Forecasting Time Series - Quick Start¶
Via a simple fit()
call, AutoGluon can train
simple forecasting models (e.g., ARIMA, ETS),
powerful neural network-based models (e.g., DeepAR, Transformer, MQ-CNN),
and fit greedy weighted ensembles built on these
to produce multi-step ahead probabilistic forecasts for univariate time series data.
NOTE
autogluon.timeseries
depends on Apache MXNet. Please install MXNet
by
python -m pip install mxnet>=1.9
or, if you are using a GPU with a matching MXNet package for your CUDA driver. See the MXNet documentation for more info.
This tutorial demonstrates how to quickly start using AutoGluon to produce forecasts of COVID-19 cases in a country given historical data from each country.
autogluon.timeseries
provides the TimeSeriesPredictor
and
TimeSeriesDataFrame
classes for interacting with time series models.
TimeSeriesDataFrame
contains time series data. The
TimeSeriesPredictor
class provides the interface for fitting, tuning
and selecting forecasting models.
import pandas as pd
from matplotlib import pyplot as plt
from autogluon.timeseries import TimeSeriesPredictor, TimeSeriesDataFrame
TimeSeriesDataFrame
objects hold time series data, often with
multiple “items” (time series) such as different products in demand
forecasting. This setting is also sometimes referred to as a “panel” of
time series. TimeSeriesDataFrame
inherits from Pandas
DataFrame,
and the attributes and methods of pandas.DataFrame
s are available
in TimeSeriesDataFrame
s.
In our example, we work with COVID case data as of April 2020 where our
goal is to forecast the number of confirmed COVID cases for each country
in the data set.
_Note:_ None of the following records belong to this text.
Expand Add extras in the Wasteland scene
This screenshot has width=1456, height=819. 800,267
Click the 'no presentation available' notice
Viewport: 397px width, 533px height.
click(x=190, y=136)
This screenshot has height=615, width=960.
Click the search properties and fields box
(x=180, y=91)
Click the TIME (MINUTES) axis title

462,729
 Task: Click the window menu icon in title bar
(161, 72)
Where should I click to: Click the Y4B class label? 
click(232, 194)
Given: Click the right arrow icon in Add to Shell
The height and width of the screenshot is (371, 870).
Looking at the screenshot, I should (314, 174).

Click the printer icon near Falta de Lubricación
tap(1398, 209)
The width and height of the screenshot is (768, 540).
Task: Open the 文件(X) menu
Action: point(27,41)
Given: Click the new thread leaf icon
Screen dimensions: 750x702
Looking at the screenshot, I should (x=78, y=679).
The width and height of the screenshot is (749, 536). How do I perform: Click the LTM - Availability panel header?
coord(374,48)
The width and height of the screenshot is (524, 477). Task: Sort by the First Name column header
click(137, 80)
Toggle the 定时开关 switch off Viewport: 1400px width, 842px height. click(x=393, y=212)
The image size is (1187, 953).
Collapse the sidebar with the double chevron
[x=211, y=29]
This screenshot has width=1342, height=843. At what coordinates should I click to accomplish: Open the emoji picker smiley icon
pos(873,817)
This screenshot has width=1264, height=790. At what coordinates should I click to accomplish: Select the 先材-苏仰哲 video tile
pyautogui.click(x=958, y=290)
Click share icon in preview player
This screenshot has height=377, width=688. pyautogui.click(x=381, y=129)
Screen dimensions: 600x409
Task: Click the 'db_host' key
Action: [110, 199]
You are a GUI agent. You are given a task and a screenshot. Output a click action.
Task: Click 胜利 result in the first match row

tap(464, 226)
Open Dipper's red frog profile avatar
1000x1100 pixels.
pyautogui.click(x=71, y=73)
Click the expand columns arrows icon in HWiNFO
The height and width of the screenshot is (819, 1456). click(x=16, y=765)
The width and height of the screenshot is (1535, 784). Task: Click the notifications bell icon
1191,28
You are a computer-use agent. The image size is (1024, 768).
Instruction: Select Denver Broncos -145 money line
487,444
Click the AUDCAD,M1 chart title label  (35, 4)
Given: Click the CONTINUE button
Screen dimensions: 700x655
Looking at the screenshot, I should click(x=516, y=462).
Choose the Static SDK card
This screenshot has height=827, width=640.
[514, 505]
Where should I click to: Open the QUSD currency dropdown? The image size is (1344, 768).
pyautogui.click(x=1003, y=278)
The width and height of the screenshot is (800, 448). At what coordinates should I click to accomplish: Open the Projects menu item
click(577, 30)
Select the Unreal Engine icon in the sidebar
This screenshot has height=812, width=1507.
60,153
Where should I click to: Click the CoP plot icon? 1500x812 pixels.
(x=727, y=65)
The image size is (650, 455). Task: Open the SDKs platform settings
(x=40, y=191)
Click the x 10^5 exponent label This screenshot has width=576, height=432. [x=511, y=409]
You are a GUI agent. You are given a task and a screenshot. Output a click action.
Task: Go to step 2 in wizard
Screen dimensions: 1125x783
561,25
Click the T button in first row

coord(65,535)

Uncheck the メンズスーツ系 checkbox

Below, we load time series data from an AWS S3
bucket, and prepare it for use in
autogluon.timeseries
. Note that we make sure the date field is
parsed by pandas, and provide the columns containing the item
(id_column
) and timestamps (timestamp_column
) to
TimeSeriesDataFrame
. We also plot the trajectories of COVID cases
with two example countries: Germany and the UK.
df = pd.read_csv(
"https://autogluon.s3-us-west-2.amazonaws.com/datasets/CovidTimeSeries/train.csv",
parse_dates=["Date"],
)
train_data = TimeSeriesDataFrame.from_data_frame(
df,
id_column="name",
timestamp_column="Date",
)
plt.figure(figsize=(20, 3))
for country in ["United Kingdom_", "Germany_"]:
plt.plot(train_data.loc[country], label=country)
plt.legend()
<matplotlib.legend.Legend at 0x7f5e90c7c1c0>

Note how TimeSeriesDataFrame
objects organize the data with a
pandas.MultiIndex
where the first level of the index corresponds
to the item (here, country) and the second level contains the dates for
which the values were observed. We can also use the loc
accessor, as
in pandas, to access individual country data.
train_data.head()
ConfirmedCases | ||
---|---|---|
item_id | timestamp | |
Afghanistan_ | 2020-01-22 | 0.0 |
2020-01-23 | 0.0 | |
2020-01-24 | 0.0 | |
2020-01-25 | 0.0 | |
2020-01-26 | 0.0 |
train_data.loc['Afghanistan_'].head()
ConfirmedCases | |
---|---|
timestamp | |
2020-01-22 | 0.0 |
2020-01-23 | 0.0 |
2020-01-24 | 0.0 |
2020-01-25 | 0.0 |
2020-01-26 | 0.0 |
The primary use case of autogluon.timeseries
is time series
forecasting. In our example, our goal is to train models on COVID case
data that can forecast the future trajectory of cases given the past,
for each country in the data set. By default, autogluon.timeseries
supports multi-step ahead probabilistic forecasting. That is, multiple
time steps in the future can be forecasted, given that models are
trained with the prerequisite number of steps (also known as the
forecast horizon). Moreover, when trained models are used to predict
the future, the library will provide both "mean"
forecasts–expected
values of the time series in the future, as well as quantiles of the
forecast distribution.
In order to train our forecasting models, we first split the data into
training and test data sets. In forecasting, this is often done via
excluding the last prediction_length
many steps of the data set
during training, and only use these steps to compute validation scores
(also known as an “out of time” validation sample). We carry out this
split via the slice_by_timestep
method provided by
TimeSeriesDataFrame
which takes python slice
objects.
prediction_length = 5
test_data = train_data.copy() # the full data set
# the data set with the last prediction_length time steps included, i.e., akin to `a[:-5]`
train_data = train_data.slice_by_timestep(slice(None, -prediction_length))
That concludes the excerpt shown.